For Richer *and* Poorer

Sam Pawlett rsp at uniserve.com
Mon Feb 28 13:04:35 PST 2000


John Gulick wrote:


> My reply:
>
> I think this is the pivotal issue in this discussion. The point is not how
> much value is contemporarily transferred from South to North (via uneven
> exchange, repatriated profits, labor migration, transfer pricing, etc.);
> the point is why is it that the current division of labor on a world scale
> is set up as it is, given roughly equal levels of "development" in the world's
> advanced civilizations prior to the emergence of industrial capitalism (if
> you believe the non-Eurocentric historians).

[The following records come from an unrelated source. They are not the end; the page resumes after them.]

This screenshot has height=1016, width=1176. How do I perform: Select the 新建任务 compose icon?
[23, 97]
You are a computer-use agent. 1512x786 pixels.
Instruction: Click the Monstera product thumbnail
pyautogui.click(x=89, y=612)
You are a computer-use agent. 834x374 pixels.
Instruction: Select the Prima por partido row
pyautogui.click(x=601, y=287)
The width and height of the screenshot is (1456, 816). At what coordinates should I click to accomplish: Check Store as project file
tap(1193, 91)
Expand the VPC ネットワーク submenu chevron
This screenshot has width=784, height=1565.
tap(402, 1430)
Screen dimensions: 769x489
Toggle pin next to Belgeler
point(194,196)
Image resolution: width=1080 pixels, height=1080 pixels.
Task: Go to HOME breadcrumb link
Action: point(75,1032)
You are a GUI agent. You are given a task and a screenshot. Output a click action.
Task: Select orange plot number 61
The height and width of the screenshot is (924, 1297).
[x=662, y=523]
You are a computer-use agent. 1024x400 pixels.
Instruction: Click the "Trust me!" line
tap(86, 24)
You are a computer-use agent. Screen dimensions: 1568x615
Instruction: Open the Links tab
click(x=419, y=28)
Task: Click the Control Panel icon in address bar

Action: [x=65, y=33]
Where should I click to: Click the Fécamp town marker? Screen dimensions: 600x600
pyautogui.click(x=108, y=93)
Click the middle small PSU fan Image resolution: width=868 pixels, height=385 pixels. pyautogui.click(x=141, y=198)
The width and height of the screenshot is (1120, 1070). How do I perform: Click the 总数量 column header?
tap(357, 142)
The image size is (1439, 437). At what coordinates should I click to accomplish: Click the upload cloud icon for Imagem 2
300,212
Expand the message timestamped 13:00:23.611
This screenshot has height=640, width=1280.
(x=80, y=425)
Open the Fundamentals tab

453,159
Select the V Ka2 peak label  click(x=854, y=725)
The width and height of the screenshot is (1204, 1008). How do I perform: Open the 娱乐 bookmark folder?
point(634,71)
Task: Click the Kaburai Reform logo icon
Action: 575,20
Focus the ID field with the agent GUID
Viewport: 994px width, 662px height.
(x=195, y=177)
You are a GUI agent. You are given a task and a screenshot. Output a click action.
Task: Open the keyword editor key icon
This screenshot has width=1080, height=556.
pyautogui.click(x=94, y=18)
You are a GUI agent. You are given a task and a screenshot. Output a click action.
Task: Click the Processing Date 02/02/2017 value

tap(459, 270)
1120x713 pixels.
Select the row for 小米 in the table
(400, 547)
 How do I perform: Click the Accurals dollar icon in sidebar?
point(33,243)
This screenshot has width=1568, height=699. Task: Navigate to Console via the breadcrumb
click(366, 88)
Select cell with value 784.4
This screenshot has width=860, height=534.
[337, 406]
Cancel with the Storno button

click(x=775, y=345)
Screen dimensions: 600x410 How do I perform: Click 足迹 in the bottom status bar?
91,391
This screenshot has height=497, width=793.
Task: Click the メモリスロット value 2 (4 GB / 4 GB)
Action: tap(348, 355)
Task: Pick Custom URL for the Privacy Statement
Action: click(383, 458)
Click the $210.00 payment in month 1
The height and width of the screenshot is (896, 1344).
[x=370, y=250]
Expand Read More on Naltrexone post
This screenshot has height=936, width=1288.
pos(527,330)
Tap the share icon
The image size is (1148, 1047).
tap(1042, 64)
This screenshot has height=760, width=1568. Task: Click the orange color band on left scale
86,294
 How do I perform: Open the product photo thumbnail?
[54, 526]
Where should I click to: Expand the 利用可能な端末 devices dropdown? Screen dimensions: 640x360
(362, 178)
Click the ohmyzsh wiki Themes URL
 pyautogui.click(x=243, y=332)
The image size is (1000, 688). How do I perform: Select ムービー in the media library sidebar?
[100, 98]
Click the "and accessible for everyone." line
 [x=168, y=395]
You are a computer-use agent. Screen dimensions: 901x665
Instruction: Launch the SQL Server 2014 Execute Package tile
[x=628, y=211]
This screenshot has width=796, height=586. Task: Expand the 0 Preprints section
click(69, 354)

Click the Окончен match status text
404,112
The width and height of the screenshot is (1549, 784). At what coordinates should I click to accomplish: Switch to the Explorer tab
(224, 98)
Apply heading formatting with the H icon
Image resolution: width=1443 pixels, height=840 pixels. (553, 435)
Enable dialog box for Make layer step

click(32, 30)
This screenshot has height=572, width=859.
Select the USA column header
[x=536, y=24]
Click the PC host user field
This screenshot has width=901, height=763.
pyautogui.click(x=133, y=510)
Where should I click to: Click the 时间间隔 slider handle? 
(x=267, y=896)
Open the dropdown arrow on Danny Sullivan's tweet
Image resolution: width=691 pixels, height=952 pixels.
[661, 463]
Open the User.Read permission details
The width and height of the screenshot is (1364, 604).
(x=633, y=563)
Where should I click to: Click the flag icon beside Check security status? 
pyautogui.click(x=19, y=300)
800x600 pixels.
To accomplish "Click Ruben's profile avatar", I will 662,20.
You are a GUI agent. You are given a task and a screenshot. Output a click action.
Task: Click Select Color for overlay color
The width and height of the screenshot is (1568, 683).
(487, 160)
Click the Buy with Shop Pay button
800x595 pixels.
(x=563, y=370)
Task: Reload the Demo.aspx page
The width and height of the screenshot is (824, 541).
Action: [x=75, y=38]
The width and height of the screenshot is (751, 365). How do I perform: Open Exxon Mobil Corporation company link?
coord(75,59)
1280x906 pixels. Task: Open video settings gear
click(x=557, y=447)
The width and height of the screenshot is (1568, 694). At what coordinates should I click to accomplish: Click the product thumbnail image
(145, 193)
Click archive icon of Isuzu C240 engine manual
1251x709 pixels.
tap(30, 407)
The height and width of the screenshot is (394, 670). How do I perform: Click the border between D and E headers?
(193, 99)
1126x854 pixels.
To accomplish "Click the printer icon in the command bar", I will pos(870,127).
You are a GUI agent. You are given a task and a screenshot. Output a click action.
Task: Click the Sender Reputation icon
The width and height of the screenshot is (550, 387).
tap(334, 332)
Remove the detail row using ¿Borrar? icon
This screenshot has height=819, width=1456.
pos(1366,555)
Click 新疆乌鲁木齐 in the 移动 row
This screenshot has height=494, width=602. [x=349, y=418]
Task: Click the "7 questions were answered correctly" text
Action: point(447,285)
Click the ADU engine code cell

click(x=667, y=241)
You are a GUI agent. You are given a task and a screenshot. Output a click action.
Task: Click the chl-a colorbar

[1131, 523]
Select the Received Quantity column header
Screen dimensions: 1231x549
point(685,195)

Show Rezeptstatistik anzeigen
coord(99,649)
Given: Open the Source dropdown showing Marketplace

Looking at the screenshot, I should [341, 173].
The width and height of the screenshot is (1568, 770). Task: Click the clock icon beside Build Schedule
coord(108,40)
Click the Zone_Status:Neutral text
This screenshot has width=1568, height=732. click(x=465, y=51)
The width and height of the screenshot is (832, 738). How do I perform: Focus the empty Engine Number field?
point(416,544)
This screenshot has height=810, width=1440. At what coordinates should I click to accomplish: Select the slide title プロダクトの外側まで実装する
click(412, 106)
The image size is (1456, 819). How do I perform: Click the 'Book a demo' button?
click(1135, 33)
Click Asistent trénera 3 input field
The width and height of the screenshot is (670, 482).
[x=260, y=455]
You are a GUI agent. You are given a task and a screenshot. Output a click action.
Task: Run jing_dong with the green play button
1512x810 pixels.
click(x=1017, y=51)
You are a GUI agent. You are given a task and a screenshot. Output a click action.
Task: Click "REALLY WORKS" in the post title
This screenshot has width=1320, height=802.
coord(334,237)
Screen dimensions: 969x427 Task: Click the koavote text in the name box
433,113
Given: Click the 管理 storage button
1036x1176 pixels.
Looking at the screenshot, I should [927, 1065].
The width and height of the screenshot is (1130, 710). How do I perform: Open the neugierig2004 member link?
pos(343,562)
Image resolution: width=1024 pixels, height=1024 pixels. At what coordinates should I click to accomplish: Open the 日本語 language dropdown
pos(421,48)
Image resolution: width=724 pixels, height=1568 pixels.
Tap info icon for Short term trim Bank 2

The development of the current world division of labor has been a long historical process. The south's economies and the world economy with its institutions has been developed by the imperialist countries to fulfill their needs on both the supply and demand sides (cf. I Wallerstein *The World System 3vols* and Michael Hudson *A History of Convergence and Polarisation in the World Economy 2vols.*.) The economic structure of the south is basically the same as it was in the colonial era, monoculture relying on a few, and in some cases like the Ivory Coast, a single export for FX. This structure is the way it is because it was developed that way by the imperialist few and the world system is structured in such a way to keep things as they are.

Doug Henwood wrote:

Is it that the South is largely excluded
> from value production, or that the value is parasitically sucked
> away?

Both. What value is created is sucked away. Debt payment as % of GDP is over 90% in some places even with the IMF's forgiveness plan. With debt payment, most southern countries are net *exporters* of capital.